Até 1935, os empregados jogavam em um campinho com traves improvisadas na Avenida São José (atual Frederico Mentz). Certo dia, ao assistir a uma das peladas, Antônio Jacob Renner (dono da indústria têxtil) se mostrou contrariado com as condições precárias do campo e decidiu construir um estádio. Ato contínuo, montou um centro de atletismo, voleibol e futebol de salão nas proximidades. A ideia era a de que a prática esportiva ajudaria a preservar a saúde dos industriários e, com isso, aumentar a produção da fábrica.
O Tiradentes foi inaugurado em 15 de novembro de 1935, entre as avenidas Sertório e Eduardo (atual Presidente Roosevelt) — à época, a Farrapos não existia (foi aberta em 1940). Inicialmente, era para receber os jogos do campeonato amador da Capital (a equipe chegou a ser tetracampeã amadora). A partir de 1945, o Renner passou a disputar o campeonato profissional — contra Grêmio e Internacional, o estádio atingia a capacidade máxima de 12 mil espectadores. Em paralelo, fazia excursões alinhadas à estratégia do negócio da empresa. Em 1955, foi a Montevidéu para jogar contra o Nacional e promover a loja da Renner que havia sido aberta na capital uruguaia. Em viagem ao nordeste do Brasil, em 1953, os jogadores posaram para fotos com ternos de linho branco para abrir mercado aos trajes na região de clima tropical.
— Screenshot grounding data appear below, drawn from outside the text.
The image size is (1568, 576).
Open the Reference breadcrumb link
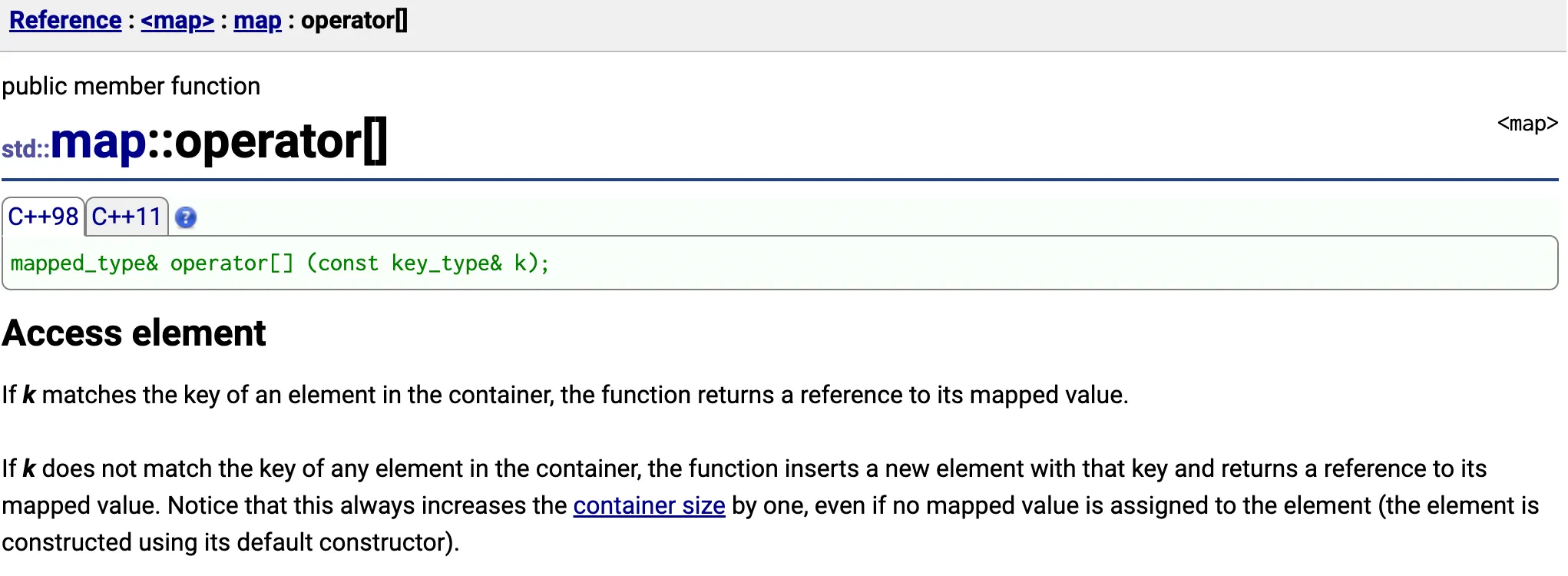[65, 21]
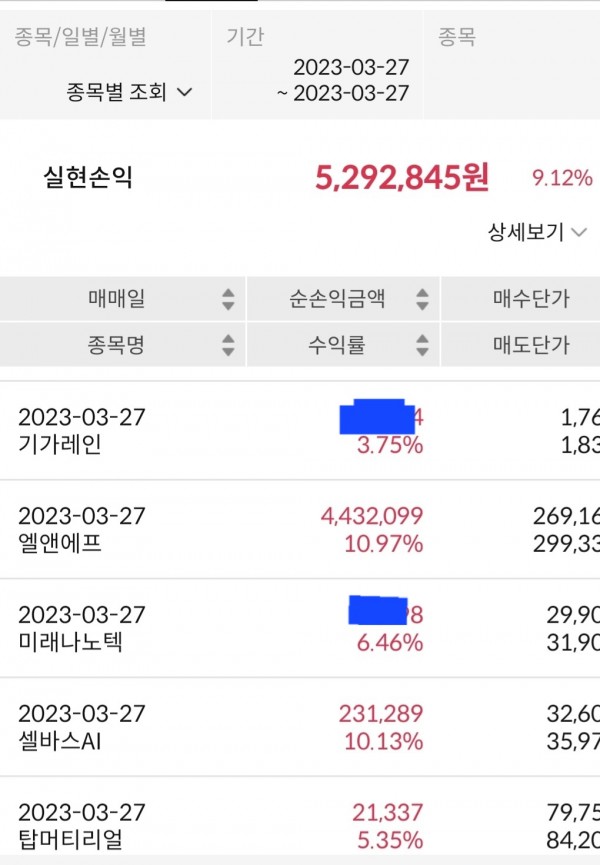Sort by 매매일 using its sort arrows
Screen dimensions: 600x865
pyautogui.click(x=228, y=298)
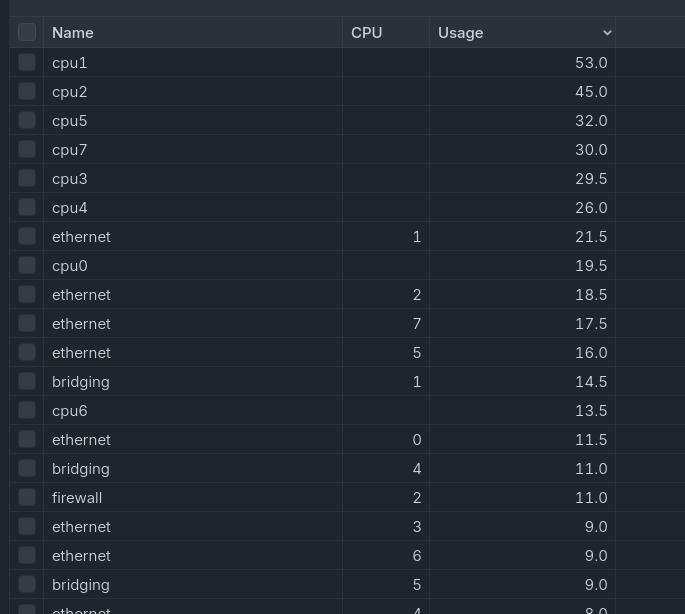685x614 pixels.
Task: Click the Usage column sort arrow
Action: (606, 33)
O esquadrão de 1954 era liderado pelo meia-esquerda Ênio Andrade (mais tarde, técnico campeão brasileiro com Internacional e Grêmio), que jogava ao lado do irmão Ivo — após machucar o joelho, Ivo virou auxiliar do treinador Selviro Rodrigues (professor do IPA e um dos pioneiros da educação física no Estado). Outro destaque era o guarda-metas Valdir de Morais, que viria a se tornar um dos atletas mais vencedores da história do Palmeiras (foi também um dos primeiros a exercer a função de preparador de goleiros no Brasil). Em 1959, alegando não ser mais possível competir devido ao avanço do profissionalismo, A.J. Renner extinguiu o time. Hoje, o único representante vivo da equipe campeã é o médico Arnaldo da Costa Filho, que completou cem anos em setembro de 2022.
Responsável pelo Memorial Valdir de Morais, que reúne uniformes, faixas e fotografias, Luis Carlos Macchi planeja transferir o material que guarda em casa para o Instituto Caldeira, junto ao DC Navegantes. Pretende ainda lançar um livro contando a história do clube, com apoio da iniciativa privada através de leis de incentivo fiscal.